Everything from the line holding "Task: Open the Authorization tab" to the last line of the material below must be retyped exactly, minus any pictures.
+ + + + +
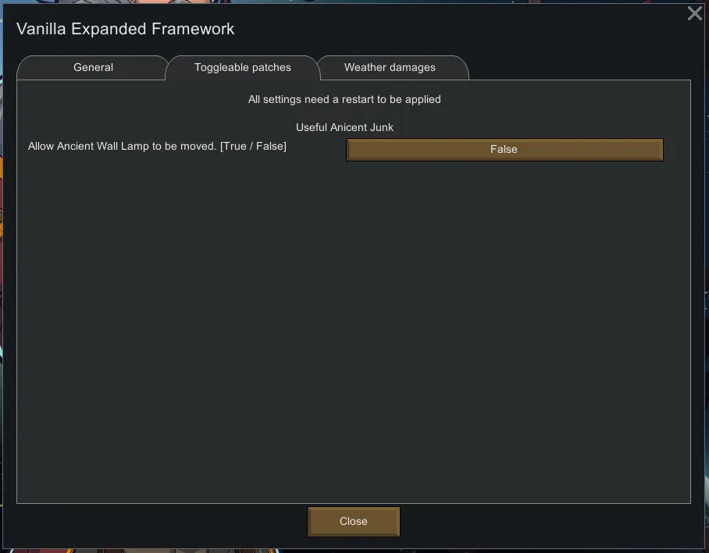709x553 pixels.
Task: Click the Vanilla Expanded Framework title
Action: pyautogui.click(x=126, y=30)
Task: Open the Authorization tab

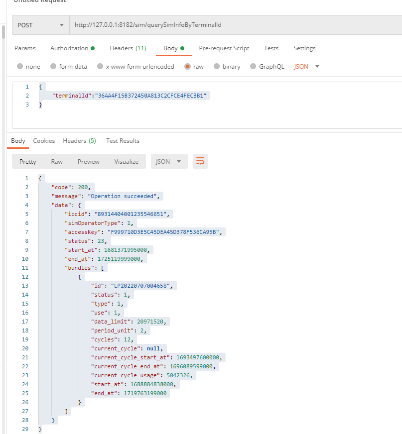Action: [69, 48]
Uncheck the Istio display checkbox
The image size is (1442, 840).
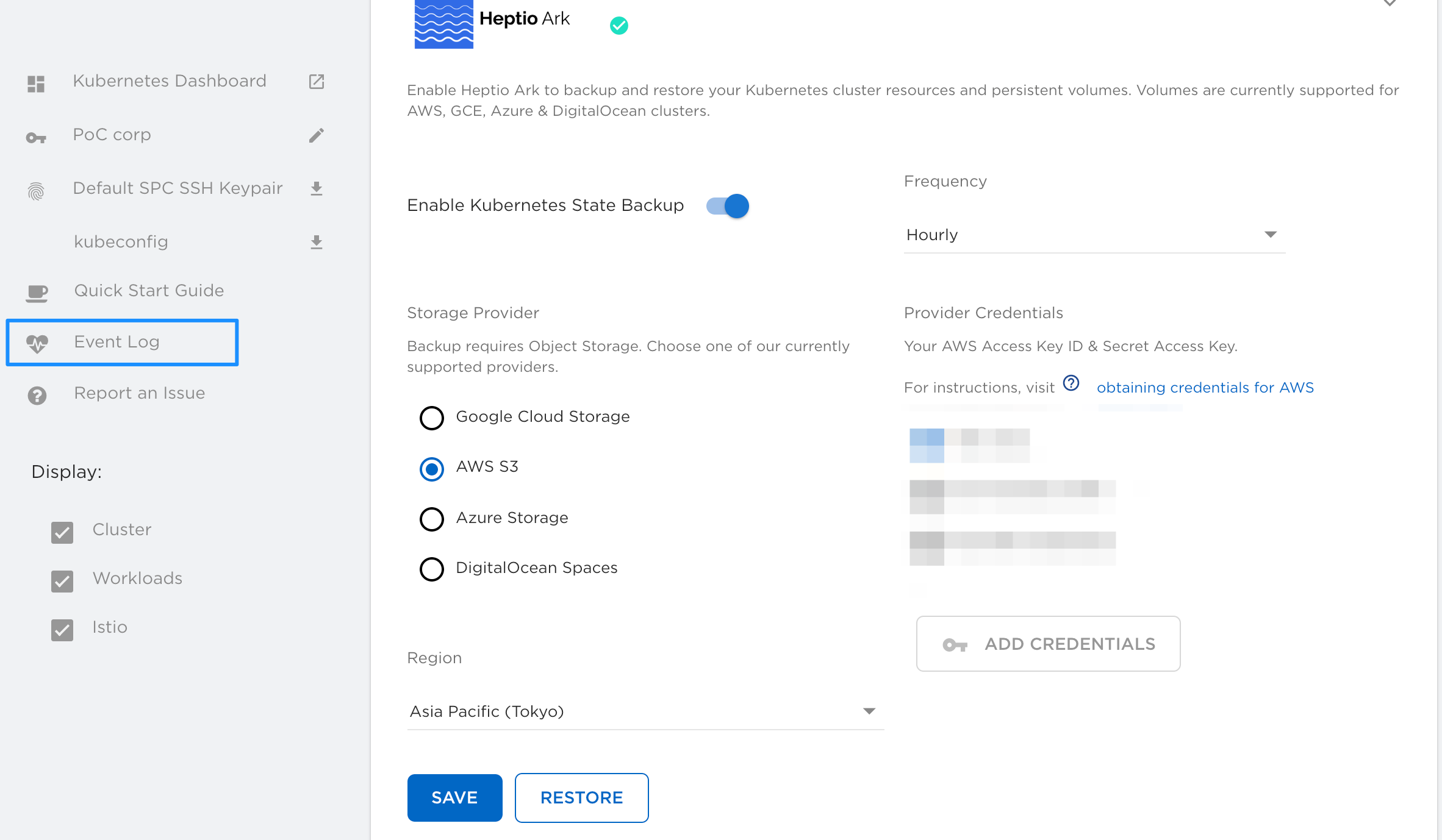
+ + + + +
= Problem solution =
Task: Open the Authorization tab

Action: [69, 48]
Uncheck the Istio display checkbox
The image size is (1442, 840).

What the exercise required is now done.